> [DIRECTIONS FOR THIS TASK]:
Render the records below as a numbered list, leaving out any blank lines.

> [INPUT RECORDS]:

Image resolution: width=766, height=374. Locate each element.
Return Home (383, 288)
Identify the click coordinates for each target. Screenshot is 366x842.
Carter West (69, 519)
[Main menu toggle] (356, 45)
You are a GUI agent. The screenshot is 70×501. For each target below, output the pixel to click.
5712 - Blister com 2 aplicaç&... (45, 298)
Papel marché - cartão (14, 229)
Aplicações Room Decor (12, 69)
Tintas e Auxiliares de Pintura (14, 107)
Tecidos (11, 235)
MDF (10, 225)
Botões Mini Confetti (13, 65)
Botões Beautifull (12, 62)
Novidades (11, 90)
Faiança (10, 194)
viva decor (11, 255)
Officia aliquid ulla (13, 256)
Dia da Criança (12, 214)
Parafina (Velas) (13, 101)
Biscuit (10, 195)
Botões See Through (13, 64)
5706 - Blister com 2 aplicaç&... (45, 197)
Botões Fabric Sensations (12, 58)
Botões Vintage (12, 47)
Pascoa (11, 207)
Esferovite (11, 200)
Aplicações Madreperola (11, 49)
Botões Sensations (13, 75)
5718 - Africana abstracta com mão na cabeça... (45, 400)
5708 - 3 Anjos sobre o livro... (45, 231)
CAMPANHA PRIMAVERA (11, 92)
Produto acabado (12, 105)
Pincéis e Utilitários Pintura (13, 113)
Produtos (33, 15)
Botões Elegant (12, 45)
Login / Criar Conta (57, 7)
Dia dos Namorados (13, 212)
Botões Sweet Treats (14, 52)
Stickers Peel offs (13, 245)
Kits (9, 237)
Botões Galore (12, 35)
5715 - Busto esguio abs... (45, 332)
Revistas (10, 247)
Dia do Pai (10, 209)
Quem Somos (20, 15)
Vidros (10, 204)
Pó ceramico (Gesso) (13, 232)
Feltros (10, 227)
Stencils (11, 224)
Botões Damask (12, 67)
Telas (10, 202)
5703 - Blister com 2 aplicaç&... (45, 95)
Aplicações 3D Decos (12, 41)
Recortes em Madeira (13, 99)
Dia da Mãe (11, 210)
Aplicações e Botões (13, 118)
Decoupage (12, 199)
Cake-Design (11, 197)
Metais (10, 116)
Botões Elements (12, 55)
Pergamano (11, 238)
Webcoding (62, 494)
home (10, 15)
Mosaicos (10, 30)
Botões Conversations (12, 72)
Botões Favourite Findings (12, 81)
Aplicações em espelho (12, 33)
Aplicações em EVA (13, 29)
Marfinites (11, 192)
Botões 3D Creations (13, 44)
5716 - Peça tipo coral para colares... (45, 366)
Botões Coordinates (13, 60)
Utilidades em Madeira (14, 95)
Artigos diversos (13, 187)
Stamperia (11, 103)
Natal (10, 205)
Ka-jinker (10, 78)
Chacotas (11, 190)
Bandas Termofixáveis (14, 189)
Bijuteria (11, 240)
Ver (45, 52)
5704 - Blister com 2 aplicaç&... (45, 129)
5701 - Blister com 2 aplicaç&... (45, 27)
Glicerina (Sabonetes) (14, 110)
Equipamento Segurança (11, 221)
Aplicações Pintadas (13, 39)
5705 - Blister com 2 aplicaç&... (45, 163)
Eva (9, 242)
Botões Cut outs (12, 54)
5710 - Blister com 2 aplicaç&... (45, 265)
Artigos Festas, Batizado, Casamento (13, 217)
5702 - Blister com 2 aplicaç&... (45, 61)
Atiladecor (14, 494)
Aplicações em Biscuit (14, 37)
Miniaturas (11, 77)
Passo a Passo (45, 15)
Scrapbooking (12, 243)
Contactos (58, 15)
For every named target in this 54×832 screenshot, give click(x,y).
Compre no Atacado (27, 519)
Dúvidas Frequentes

> [COMPLETE RESPONSE]:
1. Image resolution: width=766, height=374. Locate each element.
2. Return Home (383, 288)
3. Identify the click coordinates for each target. Screenshot is 366x842.
4. Carter West (69, 519)
5. [Main menu toggle] (356, 45)
6. You are a GUI agent. The screenshot is 70×501. For each target below, output the pixel to click.
7. 5712 - Blister com 2 aplicaç&... (45, 298)
8. Papel marché - cartão (14, 229)
9. Aplicações Room Decor (12, 69)
10. Tintas e Auxiliares de Pintura (14, 107)
11. Tecidos (11, 235)
12. MDF (10, 225)
13. Botões Mini Confetti (13, 65)
14. Botões Beautifull (12, 62)
15. Novidades (11, 90)
16. Faiança (10, 194)
17. viva decor (11, 255)
18. Officia aliquid ulla (13, 256)
19. Dia da Criança (12, 214)
20. Parafina (Velas) (13, 101)
21. Biscuit (10, 195)
22. Botões See Through (13, 64)
23. 5706 - Blister com 2 aplicaç&... (45, 197)
24. Botões Fabric Sensations (12, 58)
25. Botões Vintage (12, 47)
26. Pascoa (11, 207)
27. Esferovite (11, 200)
28. Aplicações Madreperola (11, 49)
29. Botões Sensations (13, 75)
30. 5718 - Africana abstracta com mão na cabeça... (45, 400)
31. 5708 - 3 Anjos sobre o livro... (45, 231)
32. CAMPANHA PRIMAVERA (11, 92)
33. Produto acabado (12, 105)
34. Pincéis e Utilitários Pintura (13, 113)
35. Produtos (33, 15)
36. Botões Elegant (12, 45)
37. Login / Criar Conta (57, 7)
38. Dia dos Namorados (13, 212)
39. Botões Sweet Treats (14, 52)
40. Stickers Peel offs (13, 245)
41. Kits (9, 237)
42. Botões Galore (12, 35)
43. 5715 - Busto esguio abs... (45, 332)
44. Revistas (10, 247)
45. Dia do Pai (10, 209)
46. Quem Somos (20, 15)
47. Vidros (10, 204)
48. Pó ceramico (Gesso) (13, 232)
49. Feltros (10, 227)
50. Stencils (11, 224)
51. Botões Damask (12, 67)
52. Telas (10, 202)
53. 5703 - Blister com 2 aplicaç&... (45, 95)
54. Aplicações 3D Decos (12, 41)
55. Recortes em Madeira (13, 99)
56. Dia da Mãe (11, 210)
57. Aplicações e Botões (13, 118)
58. Decoupage (12, 199)
59. Cake-Design (11, 197)
60. Metais (10, 116)
61. Botões Elements (12, 55)
62. Pergamano (11, 238)
63. Webcoding (62, 494)
64. home (10, 15)
65. Mosaicos (10, 30)
66. Botões Conversations (12, 72)
67. Botões Favourite Findings (12, 81)
68. Aplicações em espelho (12, 33)
69. Aplicações em EVA (13, 29)
70. Marfinites (11, 192)
71. Botões 3D Creations (13, 44)
72. 5716 - Peça tipo coral para colares... (45, 366)
73. Botões Coordinates (13, 60)
74. Utilidades em Madeira (14, 95)
75. Artigos diversos (13, 187)
76. Stamperia (11, 103)
77. Natal (10, 205)
78. Ka-jinker (10, 78)
79. Chacotas (11, 190)
80. Bandas Termofixáveis (14, 189)
81. Bijuteria (11, 240)
82. Ver (45, 52)
83. 5704 - Blister com 2 aplicaç&... (45, 129)
84. 5701 - Blister com 2 aplicaç&... (45, 27)
85. Glicerina (Sabonetes) (14, 110)
86. Equipamento Segurança (11, 221)
87. Aplicações Pintadas (13, 39)
88. 5705 - Blister com 2 aplicaç&... (45, 163)
89. Eva (9, 242)
90. Botões Cut outs (12, 54)
91. 5710 - Blister com 2 aplicaç&... (45, 265)
92. Artigos Festas, Batizado, Casamento (13, 217)
93. 5702 - Blister com 2 aplicaç&... (45, 61)
94. Atiladecor (14, 494)
95. Aplicações em Biscuit (14, 37)
96. Miniaturas (11, 77)
97. Passo a Passo (45, 15)
98. Scrapbooking (12, 243)
99. Contactos (58, 15)
100. For every named target in this 54×832 screenshot, give click(x,y).
101. Compre no Atacado (27, 519)
102. Dúvidas Frequentes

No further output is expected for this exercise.